Colette stopped. She turned, burst out of the crowd, and ran back to him. “I’m such a fool,” she said. “I’m not going.”

“Get on board,” said Younger. “You’ll regret it—you’ll resent it—the rest of your life if you don’t.”

The ship spoke in an earsplitting blast. Seagulls took flight. The call for all passengers went out.

Colette buried her cheek on his chest.

“Go on,” said Younger. “It won’t be so hard. You can cry on my shoulder in Vienna when we get there.”

She looked at him; he looked back. “You don’t mean it,” she said.

“Why shouldn’t I come?” he asked. “You’re in love with me, not Heinrich.”

She didn’t deny it.

Younger went on: “If I let you go by yourself, you might actually marry this convict. Don’t think I’m coming for your sake, though. It’s Heinrich I’m worried about. You don’t do a man any favors by marrying him when you’re in love with someone else. You’d be killing him, slowly but surely. Besides”—he removed from his jacket another ticket for passage on the George Washington—“my bags are already on board.”

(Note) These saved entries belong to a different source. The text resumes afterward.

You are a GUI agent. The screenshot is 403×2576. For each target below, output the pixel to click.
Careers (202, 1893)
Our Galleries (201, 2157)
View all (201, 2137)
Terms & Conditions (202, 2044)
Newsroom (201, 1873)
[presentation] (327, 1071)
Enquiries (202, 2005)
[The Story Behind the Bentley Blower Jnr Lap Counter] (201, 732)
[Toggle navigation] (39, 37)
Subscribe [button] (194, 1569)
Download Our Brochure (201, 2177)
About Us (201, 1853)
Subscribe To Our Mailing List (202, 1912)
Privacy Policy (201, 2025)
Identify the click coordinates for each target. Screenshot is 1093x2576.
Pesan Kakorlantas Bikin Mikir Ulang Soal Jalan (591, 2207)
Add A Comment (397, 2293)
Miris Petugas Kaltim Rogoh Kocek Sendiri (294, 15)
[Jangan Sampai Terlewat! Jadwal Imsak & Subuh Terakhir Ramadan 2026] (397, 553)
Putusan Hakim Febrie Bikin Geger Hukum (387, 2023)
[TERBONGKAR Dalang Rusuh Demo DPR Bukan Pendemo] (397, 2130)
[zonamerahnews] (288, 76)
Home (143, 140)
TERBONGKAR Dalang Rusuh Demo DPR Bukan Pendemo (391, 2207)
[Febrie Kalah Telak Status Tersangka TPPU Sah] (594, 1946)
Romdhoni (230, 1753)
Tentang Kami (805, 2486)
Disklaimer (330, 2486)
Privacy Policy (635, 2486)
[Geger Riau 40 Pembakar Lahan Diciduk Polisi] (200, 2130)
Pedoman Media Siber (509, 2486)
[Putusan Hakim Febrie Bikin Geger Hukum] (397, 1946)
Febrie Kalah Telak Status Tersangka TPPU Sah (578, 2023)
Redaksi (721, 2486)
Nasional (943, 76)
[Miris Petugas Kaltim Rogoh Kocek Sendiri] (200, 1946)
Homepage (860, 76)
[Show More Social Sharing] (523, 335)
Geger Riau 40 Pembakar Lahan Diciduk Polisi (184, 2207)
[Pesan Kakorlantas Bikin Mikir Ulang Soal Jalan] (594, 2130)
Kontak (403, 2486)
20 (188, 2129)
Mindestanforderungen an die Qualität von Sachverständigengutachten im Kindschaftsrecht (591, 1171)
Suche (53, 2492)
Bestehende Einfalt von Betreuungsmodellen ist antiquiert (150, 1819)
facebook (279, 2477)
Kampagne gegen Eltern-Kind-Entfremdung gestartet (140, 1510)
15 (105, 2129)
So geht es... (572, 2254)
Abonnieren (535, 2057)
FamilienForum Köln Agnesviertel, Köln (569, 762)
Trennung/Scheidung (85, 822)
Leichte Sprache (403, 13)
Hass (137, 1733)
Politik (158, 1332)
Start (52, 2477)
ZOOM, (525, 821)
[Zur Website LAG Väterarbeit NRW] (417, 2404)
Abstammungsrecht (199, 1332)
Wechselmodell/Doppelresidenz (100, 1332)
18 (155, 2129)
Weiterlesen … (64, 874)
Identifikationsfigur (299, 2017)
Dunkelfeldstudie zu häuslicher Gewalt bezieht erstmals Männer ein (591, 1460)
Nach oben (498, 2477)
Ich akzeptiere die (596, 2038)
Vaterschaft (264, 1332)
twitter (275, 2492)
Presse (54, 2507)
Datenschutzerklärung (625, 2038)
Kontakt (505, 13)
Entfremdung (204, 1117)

Colette’s whole body seemed to exhale with relief, and she smiled her most irresistible smile. As the ship steamed out to open sea, the three uncorked a bottle of champagne. Even Luc was allowed to try a little.

PART III

TWELVE


THE UNITED STATES should have been all fanfare and barnstorm in the autumn of 1920, all marching bands and whistle-stop. Americans were electing a new president, and the excitement always appurtenant to that event should have been redoubled in 1920 because women for the first time had the right to vote. One of the major candidates—the Republican, Senator Warren G. Harding—might even have been nominated with the fairer sex in mind.

Harding’s appeal to women was not a matter of speculation. It was established fact. He had a loyal wife of sixty-one, a longtime mistress of forty-seven, another mistress of thirty, and a flame of twenty-four still head over heels in love. “It’s a good thing I’m not a woman,” Harding liked to quip. “I can never say no.” Harding’s record of political accomplishment may have been thin, but with silver hair and dashing smile, with dark eyebrows, commanding eyes, and a strong chin, he was undoubtedly a presidential-looking man.

Yet the steam had gone out of the campaign locomotive. Unease hung too palpably wherever crowds gathered. Arrests and deportations went on, yet the terrorist attack remained unsolved. Men in power—rich men, governors, and senators—demanded remobilization. Newspapers demanded war. The cloud of smoke and flaming dust that blotted the sun from Wall Street on September sixteenth had not dissipated. Its pall had spread over the entire nation.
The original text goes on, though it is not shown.